À l’aide d’une technologie électromagnétique appelée radar à pénétration de sol (GPR), un professeur d’archéologie a cartographié ce qui semblait être les puits de sépulture de 215 enfants gisant sous le sol. Cette technologie a renforcé le soupçon de longue date selon lequel des restes d’enfants disparus étaient cachés sur le terrain de l’école. D’anciens élèves de l’école se rappellent avoir été réveillés la nuit pour creuser des tombes, par exemple, et l’os de la côte d’un enfant et une dent juvénile avaient fait surface dans la région. Kamloops était le plus grand des 139 pensionnats du pays sanctionnés par le gouvernement qui ont fonctionné entre les années 1880 et 1990. Ces établissements ont séparé 150 000 enfants indigènes de leurs familles et les ont éduqués en anglais ou en français, tout en interdisant les langues indigènes et en les endoctrinant dans le christianisme.

“Nous avions une connaissance dans notre communauté que nous avons pu vérifier”, a déclaré Rosanne Casimir, la chef de Tk’emlúps te Secwépemc, dans un communiqué de presse après la découverte des tombes. “À notre connaissance, ces enfants disparus sont des décès non documentés”, a-t-elle ajouté. “Certains n’avaient que trois ans”.

À l’époque, peu de gens au Canada avaient entendu parler du GPR. Cette technologie centenaire émet une impulsion à haute fréquence dans le sol. Lorsque l’impulsion est réfléchie à la surface, le temps écoulé est introduit dans un logiciel informatique, offrant une représentation visuelle de ce qui se trouve sous la terre.

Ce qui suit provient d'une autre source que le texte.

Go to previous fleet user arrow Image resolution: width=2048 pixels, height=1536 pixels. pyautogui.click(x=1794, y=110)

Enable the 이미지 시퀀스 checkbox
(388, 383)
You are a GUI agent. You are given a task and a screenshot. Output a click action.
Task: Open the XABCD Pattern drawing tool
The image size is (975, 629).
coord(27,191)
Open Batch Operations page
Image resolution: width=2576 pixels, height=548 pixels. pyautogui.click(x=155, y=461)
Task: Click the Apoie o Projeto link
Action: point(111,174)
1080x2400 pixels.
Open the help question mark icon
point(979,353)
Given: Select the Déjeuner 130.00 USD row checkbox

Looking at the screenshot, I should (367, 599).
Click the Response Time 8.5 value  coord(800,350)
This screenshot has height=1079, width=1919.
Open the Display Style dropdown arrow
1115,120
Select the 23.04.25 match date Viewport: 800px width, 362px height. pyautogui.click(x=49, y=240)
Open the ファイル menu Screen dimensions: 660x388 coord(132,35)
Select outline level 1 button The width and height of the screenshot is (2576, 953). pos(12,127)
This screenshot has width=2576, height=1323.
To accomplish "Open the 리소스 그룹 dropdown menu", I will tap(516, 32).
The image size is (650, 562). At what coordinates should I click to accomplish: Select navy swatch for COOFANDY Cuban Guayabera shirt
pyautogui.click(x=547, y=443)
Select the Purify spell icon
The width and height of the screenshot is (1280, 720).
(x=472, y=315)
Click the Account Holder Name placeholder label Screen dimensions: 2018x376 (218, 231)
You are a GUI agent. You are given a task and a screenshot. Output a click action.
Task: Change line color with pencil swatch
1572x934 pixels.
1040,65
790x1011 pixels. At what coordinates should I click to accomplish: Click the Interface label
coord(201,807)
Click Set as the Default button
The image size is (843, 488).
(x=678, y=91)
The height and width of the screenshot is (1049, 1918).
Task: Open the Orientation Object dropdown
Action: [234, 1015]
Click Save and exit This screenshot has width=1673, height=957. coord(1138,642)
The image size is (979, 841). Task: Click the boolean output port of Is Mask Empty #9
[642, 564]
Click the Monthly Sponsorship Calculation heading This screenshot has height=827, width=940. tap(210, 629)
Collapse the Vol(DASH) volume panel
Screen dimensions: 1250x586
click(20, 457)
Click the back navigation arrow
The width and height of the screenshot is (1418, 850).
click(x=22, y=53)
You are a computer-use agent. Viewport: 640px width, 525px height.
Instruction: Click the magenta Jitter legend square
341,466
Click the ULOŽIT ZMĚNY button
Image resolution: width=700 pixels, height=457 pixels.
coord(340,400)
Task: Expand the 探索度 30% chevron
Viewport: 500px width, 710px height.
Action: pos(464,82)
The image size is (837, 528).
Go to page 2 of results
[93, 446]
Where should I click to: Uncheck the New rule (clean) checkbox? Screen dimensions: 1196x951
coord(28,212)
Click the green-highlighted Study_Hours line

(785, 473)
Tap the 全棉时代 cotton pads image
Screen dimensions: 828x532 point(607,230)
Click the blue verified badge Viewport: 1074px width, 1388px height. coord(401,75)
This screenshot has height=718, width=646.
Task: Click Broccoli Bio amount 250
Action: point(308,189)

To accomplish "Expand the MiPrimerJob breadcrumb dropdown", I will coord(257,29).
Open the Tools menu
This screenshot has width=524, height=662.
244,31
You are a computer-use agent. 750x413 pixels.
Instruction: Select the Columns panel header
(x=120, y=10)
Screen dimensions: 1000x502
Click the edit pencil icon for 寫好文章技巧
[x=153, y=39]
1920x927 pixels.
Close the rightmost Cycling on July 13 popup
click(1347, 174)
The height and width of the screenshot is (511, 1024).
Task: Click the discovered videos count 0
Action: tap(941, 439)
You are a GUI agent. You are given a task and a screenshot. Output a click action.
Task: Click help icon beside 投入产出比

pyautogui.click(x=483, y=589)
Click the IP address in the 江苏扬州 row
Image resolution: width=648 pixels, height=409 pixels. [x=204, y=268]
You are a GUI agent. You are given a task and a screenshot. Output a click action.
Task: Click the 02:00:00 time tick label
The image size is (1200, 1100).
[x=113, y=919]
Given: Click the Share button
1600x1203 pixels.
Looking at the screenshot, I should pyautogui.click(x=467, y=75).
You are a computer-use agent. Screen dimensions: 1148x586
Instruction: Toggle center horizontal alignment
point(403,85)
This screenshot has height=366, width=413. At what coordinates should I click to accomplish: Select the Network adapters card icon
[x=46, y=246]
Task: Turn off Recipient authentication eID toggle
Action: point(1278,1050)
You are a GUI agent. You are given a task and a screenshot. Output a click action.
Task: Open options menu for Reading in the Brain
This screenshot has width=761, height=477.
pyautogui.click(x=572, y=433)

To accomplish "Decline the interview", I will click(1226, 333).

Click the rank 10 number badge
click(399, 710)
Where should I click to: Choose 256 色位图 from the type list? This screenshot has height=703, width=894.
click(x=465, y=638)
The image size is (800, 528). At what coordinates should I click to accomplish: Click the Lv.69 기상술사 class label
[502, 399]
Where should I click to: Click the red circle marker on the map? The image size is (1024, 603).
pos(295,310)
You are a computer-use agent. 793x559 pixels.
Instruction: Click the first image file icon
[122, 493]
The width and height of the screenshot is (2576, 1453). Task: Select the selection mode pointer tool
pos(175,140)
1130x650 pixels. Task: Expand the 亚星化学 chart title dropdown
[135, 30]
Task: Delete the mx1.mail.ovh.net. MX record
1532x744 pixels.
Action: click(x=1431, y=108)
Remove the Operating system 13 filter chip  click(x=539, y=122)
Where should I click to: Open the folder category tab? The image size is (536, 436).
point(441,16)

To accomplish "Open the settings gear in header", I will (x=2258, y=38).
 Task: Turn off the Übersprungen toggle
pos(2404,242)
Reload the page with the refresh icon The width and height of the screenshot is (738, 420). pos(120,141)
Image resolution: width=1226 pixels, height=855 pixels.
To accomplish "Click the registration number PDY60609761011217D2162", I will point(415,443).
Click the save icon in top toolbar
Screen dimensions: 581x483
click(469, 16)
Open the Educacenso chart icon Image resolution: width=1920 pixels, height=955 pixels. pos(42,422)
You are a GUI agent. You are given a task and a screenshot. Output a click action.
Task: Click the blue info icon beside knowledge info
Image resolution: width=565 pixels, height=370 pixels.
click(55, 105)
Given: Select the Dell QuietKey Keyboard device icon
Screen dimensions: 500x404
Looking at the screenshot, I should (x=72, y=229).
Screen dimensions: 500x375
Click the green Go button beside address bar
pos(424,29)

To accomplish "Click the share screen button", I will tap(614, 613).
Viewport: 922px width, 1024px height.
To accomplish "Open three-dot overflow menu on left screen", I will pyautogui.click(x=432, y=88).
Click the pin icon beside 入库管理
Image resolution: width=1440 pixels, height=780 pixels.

Les entreprises de services publics et les archéologues l’utilisent depuis des décennies, mais plus récemment, elle a été utilisée pour mettre au jour la sombre histoire du Canada liée à ses pensionnats.

Jusqu’à présent, des groupes autochtones de tout le Canada ont utilisé le GPR – ainsi que d’autres technologies d’étude de site comme la magnétométrie et les drones – pour identifier plus de 1 800 tombes possibles dans d’anciens pensionnats, confirmant ainsi un secret de polichinelle.

La Commission de vérité et de réconciliation du Canada, établie dans le cadre d’un accord de règlement entre les survivants des pensionnats et le gouvernement canadien en 2008 pour documenter l’histoire et l’impact du système scolaire, a identifié 3 200 décès d’enfants dans les pensionnats. Mais en 2009, sa demande de 1,5 million de dollars canadiens (environ 1,35 million de dollars américains à l’époque) pour rechercher des tombes non marquées a été rejetée par le gouvernement fédéral canadien. En 2020, cependant, le Tk’emlúps te Secwépemc a obtenu une subvention de Patrimoine canadien pour financer ses recherches, en tirant parti de la technologie GPR de plus en plus abordable et précise.

“La profondeur à laquelle vous pouvez obtenir un signal et la qualité des données qu’il produit ont augmenté rapidement au cours des dix dernières années”, a déclaré David Markus, professeur adjoint d’archéologie à l’Université Clemson en Caroline du Sud.

La découverte de Kamloops a déclenché une conversation nationale enflammée sur les pensionnats et, en août dernier, le gouvernement canadien a annoncé un soutien de 250 millions de dollars canadiens (environ 200 millions de dollars américains) pour la recherche des tombes des pensionnats et le soutien émotionnel des communautés.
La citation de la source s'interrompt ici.